Tuesday, April 21, 2009

Utilities ICT spending up in Australia

IDC has released a new report titled, Australia Utilities Information and Communications Technology Market 2008-2012 Forecast and Analysis that focuses on the utilities sector in Australia, providing a map of where short- and longer-term opportunities can be found and highlights purchasing patterns for products and services by market.

Melissa Martin, Senior Market Analyst, IDC Australia said, "An example of a recent opportunity is part of the Victorian Government-mandated Advanced Metering Infrastructure project. Victorian utilities Jemena and United Energy Distribution have recently named key suppliers in their joint $65 million project to roll out one million smart power meters across Victoria."

"The project involves Accenture for systems integration and applications and Service Stream to install the meters and the two-way wireless communications infrastructure. The new smart meters will provide for remote reading, power failure notifications, remote connections and disconnections and give customers nearly real-time readings of their electricity so they can check energy consumptions and costs. Other state governments will implement similar smart meter projects over time."

The study also found that the top business priorities in the Utilities sector in 2009-2010 will include regulatory compliance, plant engineering, plant maintenance and outage, business intelligence, mobility and smart metering.

IDC forecasts the following for the Utilities sector in Australia:

· Based on IDC's updated forecasts, ICT spending by the Utilities market in Australia will grow from A$1,120 million in 2008 to A$1,308 million in 2012 – achieving a compound annual growth rate (CAGR) of 4.0% for the forecast period.

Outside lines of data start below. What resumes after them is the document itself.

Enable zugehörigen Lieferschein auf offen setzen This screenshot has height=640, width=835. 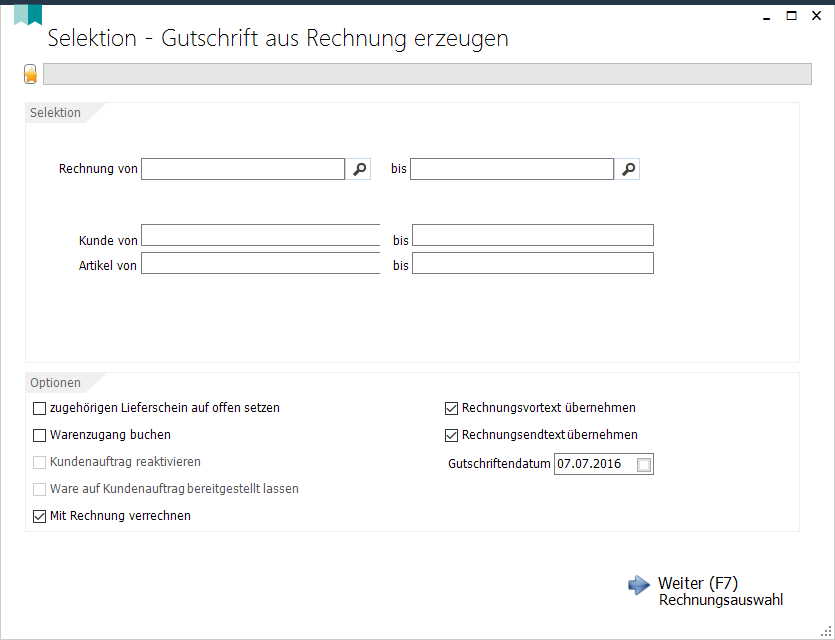click(x=39, y=408)
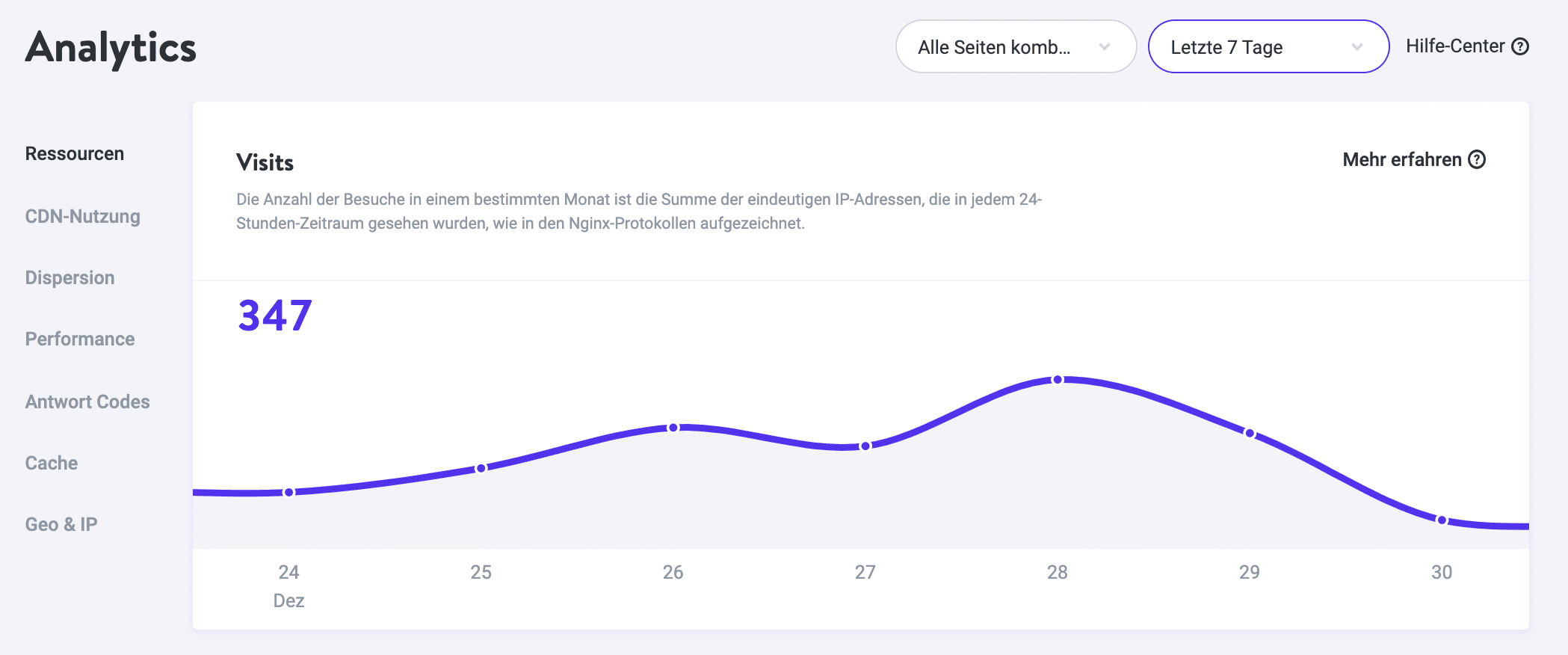Open the Performance view

tap(79, 339)
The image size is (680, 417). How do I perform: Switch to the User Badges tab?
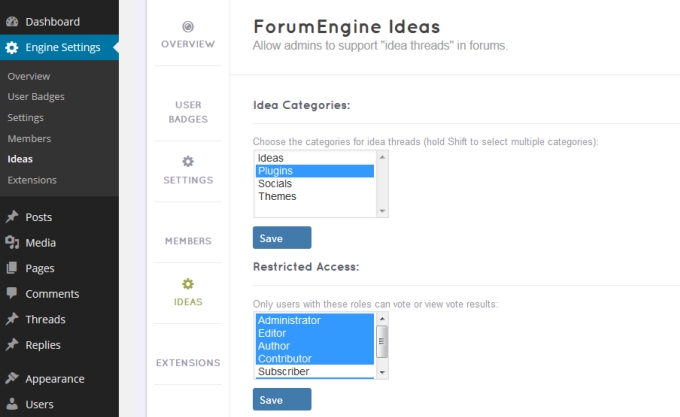click(x=188, y=111)
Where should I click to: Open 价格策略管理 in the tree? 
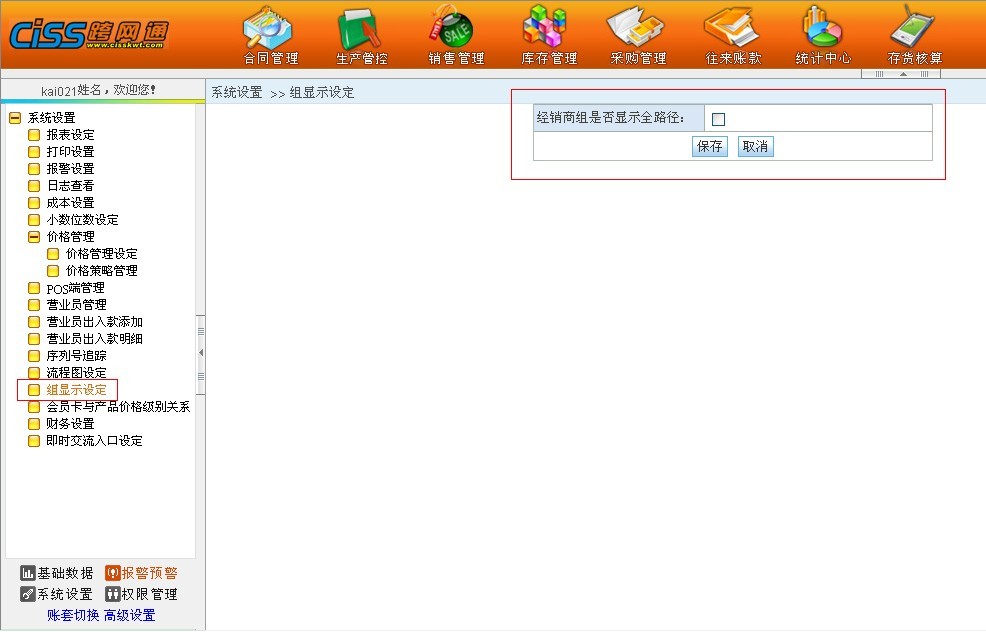click(x=101, y=271)
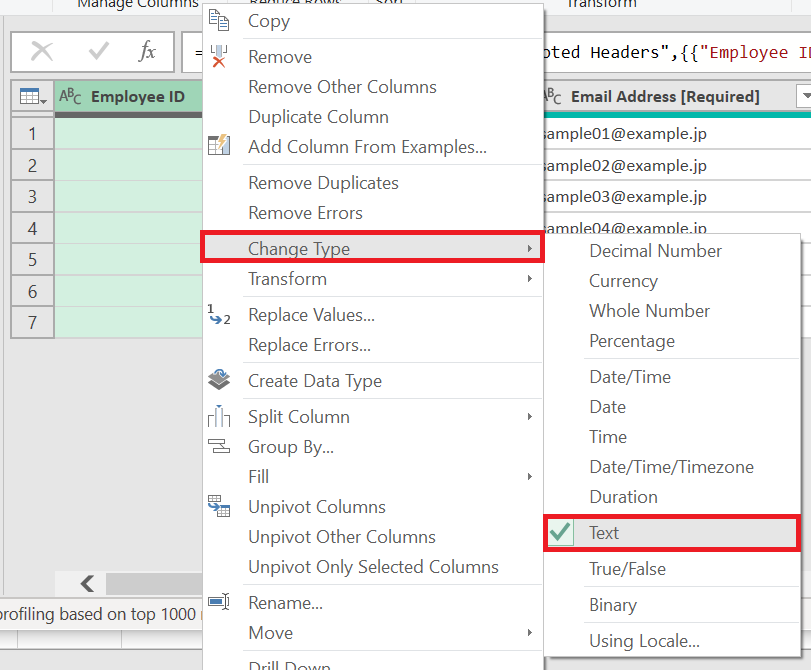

· The Utilities market is a small and conservative spender on ICT and constitutes 2.8% of the total enterprise market in Australia. IT services spending makes up the lion’s share of utility industry spending – at 57%.

· The tight credit markets have already slowed capital spending in this industry and this is likely to continue through 2009. Fossil-fuelled and nuclear generation projects will suffer the worst due to high-risk profiles.